**Data for processing**.

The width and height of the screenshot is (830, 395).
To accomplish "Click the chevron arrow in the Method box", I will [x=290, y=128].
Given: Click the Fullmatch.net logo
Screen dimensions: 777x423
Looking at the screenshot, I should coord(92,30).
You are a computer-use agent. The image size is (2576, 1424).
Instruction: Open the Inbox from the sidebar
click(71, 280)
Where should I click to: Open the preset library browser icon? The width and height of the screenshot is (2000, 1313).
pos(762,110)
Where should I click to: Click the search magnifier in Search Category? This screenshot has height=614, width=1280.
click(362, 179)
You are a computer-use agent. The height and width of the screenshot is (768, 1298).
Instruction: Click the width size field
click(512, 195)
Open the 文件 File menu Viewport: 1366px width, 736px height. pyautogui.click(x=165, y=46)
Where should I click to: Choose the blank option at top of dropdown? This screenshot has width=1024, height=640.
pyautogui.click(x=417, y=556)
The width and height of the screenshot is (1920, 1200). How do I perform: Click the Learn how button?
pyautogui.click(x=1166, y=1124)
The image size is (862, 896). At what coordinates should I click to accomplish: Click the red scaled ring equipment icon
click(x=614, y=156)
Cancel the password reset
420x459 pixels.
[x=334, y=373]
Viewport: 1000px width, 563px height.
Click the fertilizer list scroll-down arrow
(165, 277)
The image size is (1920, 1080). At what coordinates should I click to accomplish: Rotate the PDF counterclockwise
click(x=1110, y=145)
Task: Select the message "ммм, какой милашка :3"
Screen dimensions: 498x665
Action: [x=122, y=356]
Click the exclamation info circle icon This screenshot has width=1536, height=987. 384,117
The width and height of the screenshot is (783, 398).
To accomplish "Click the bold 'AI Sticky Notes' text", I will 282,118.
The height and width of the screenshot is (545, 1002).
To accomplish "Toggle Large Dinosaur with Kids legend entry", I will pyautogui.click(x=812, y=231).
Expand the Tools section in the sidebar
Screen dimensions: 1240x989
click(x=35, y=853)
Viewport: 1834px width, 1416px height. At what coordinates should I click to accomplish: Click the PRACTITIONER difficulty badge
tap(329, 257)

**Your goal**. Reproduce the records from the first line through the line containing "click(71, 280)", including that line.

**Correct answer**.
The width and height of the screenshot is (830, 395).
To accomplish "Click the chevron arrow in the Method box", I will [x=290, y=128].
Given: Click the Fullmatch.net logo
Screen dimensions: 777x423
Looking at the screenshot, I should coord(92,30).
You are a computer-use agent. The image size is (2576, 1424).
Instruction: Open the Inbox from the sidebar
click(71, 280)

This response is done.